Еще запомнилось мне, как я проходил почему-то мимо Ленинской библиотеки и увидел костры: это жгли литературу из «спецхрана», и я из любопытства подобрал несколько полуобгоревших прошлогодних германских журналов с фотографиями, иллюстрировавшими победы над англичанами и французами. Почему их жгли? Да потому, что во всех учреждениях, где еще оставалось какое-то начальство, было получено указание уничтожить все секретные документы, к каковым относились и вражеские публикации. Но наибольшее впечатление производили мусорные ящики во дворах, доверху набитые книгами в красном переплете; это были сочинения Ленина.

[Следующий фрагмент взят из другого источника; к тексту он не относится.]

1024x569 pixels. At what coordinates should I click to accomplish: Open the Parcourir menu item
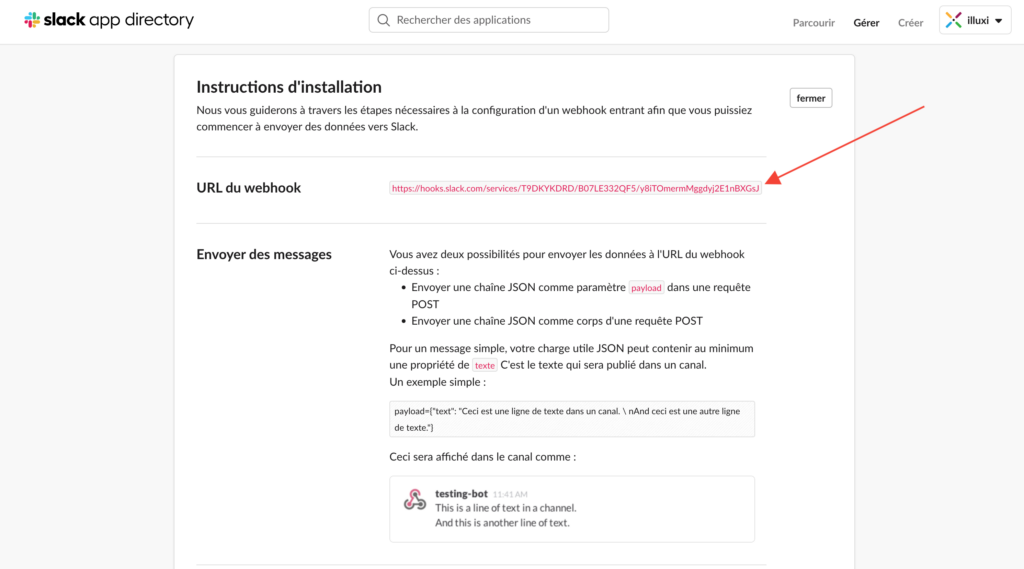[x=814, y=23]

Битва за Москву выиграна, немцев отбросили. Великий, единодушный вздох облегчения в Москве. Но оборотная сторона медали — неимоверные страдания населения.

Потом это уже стало нормой — постоянное, никогда не уходящее, не отпускающее тебя ни днем ни ночью ощущение голода или «подголадывания» в лучшем случае, перманентного недоедания. Мечты — только о хлебе, только о картошке.

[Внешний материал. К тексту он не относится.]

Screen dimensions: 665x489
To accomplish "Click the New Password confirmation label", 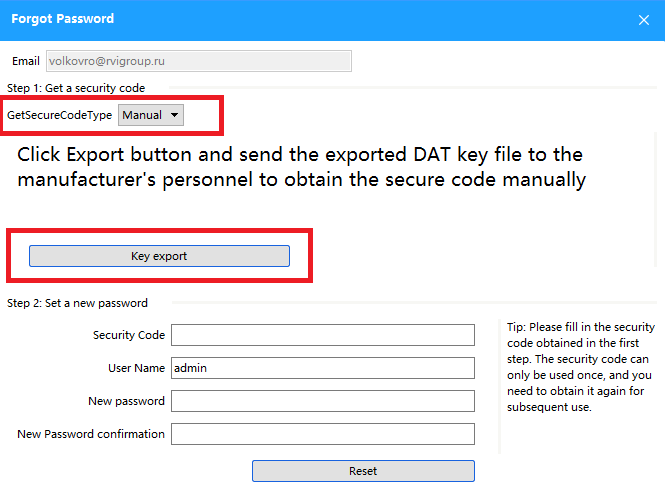I will (x=91, y=434).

«За Родину, за Сталина!» — так кричали в кинофильмах поднимавшиеся в атаку бойцы. На самом деле все было не так. По рассказам как «моих» раненых в госпитале, так и тех многих фронтовиков, с которыми я разговаривал впоследствии, сами солдаты, кроме матерных слов, ничего не кричали, но вот командирам и политработникам, поднимавшим их в атаку, было строго приказано выкрикивать официально утвержденный лозунг — и ничего другого, никаких вариаций, никакой отсебятины, только вот это — «За Родину, за Сталина!». Кстати сказать, статистика впоследствии установила, что в среднем пехотинец шел в атаку не более трех раз: либо ранен, либо убит.

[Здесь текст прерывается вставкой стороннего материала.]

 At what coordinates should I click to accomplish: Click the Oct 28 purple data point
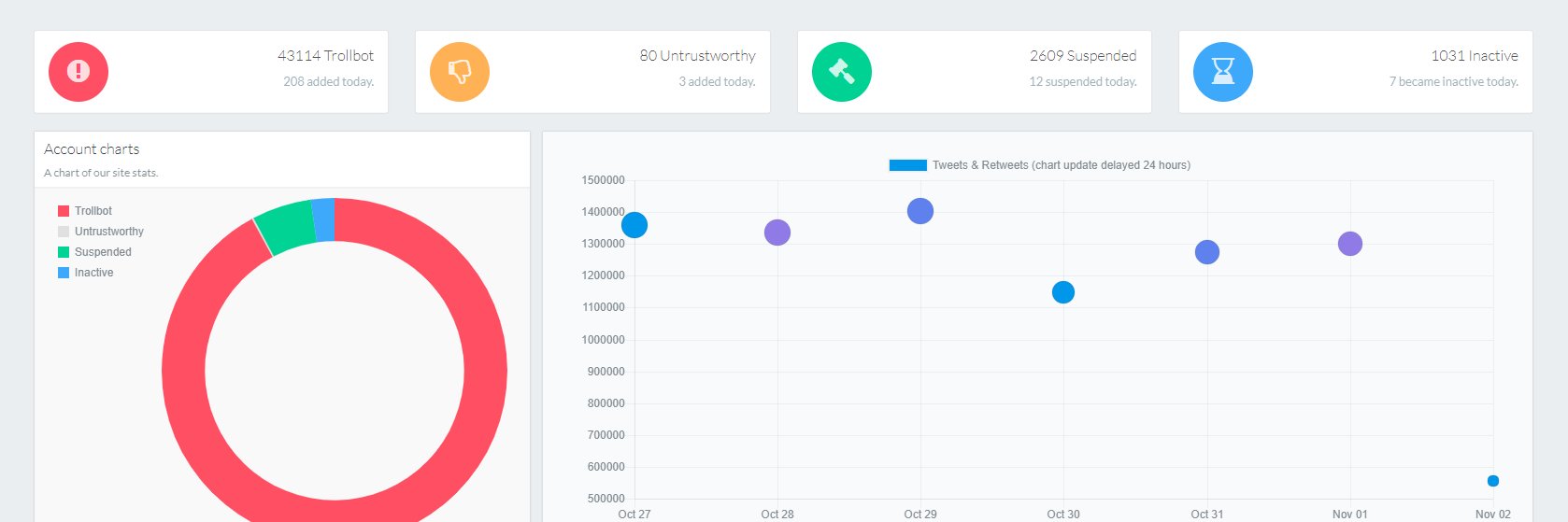[x=777, y=233]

Когда я в первый раз услышал, как сварщик в присутствии других рабочих покрыл матом Сталина, я остолбенел и оглянулся по сторонам, но никто и ухом не повел. Вскоре я убедился, с какой неприязнью, если не просто с ненавистью, относятся так называемые простые люди к своей родной рабочей власти. Правда, прямую брань в адрес лично Сталина я слышал не часто — люди остерегались слишком развязывать языки, — но в целом власть ругали безбожно.

cover

О патриотизме и тоталитаризме

Я очень скоро понял, что «советский патриотизм» — это миф, если речь идет о трудовом народе. Русский патриотизм, борьба с чужеземными захватчиками — это другое дело. Но ведь это было и раньше — вспомнить хотя бы войну 1812 года. Осознав все это, я стал задумываться: что же это за власть такая, которую народ не поддерживает даже в разгар войны, когда речь идет о том, быть или не быть России?

Надо сказать, что со второй половины 42-го года питание улучшилось: американцы стали присылать продовольствие, и в столовой «Теплосети» на Ильинке появилась тушенка. Вот что нас спасло тогда — американская тушенка! После баланды и пшенной каши — тушенка, райское блаженство! Ее называли «второй фронт»: ведь ни в 42-м, ни в 43-м союзники так и не открыли второй фронт, которого мы все так ждали, — так, но крайней мере, у нас появился американский провиант. Я чувствовал, что сил у меня прибавляется с каждым днем; хотя я был худой, как скелет, на щеках стал появляться румянец — молодой организм брал свое. Конечно, все равно еды не хватало, недоедание было постоянным, но уже чувствовался перелом к лучшему.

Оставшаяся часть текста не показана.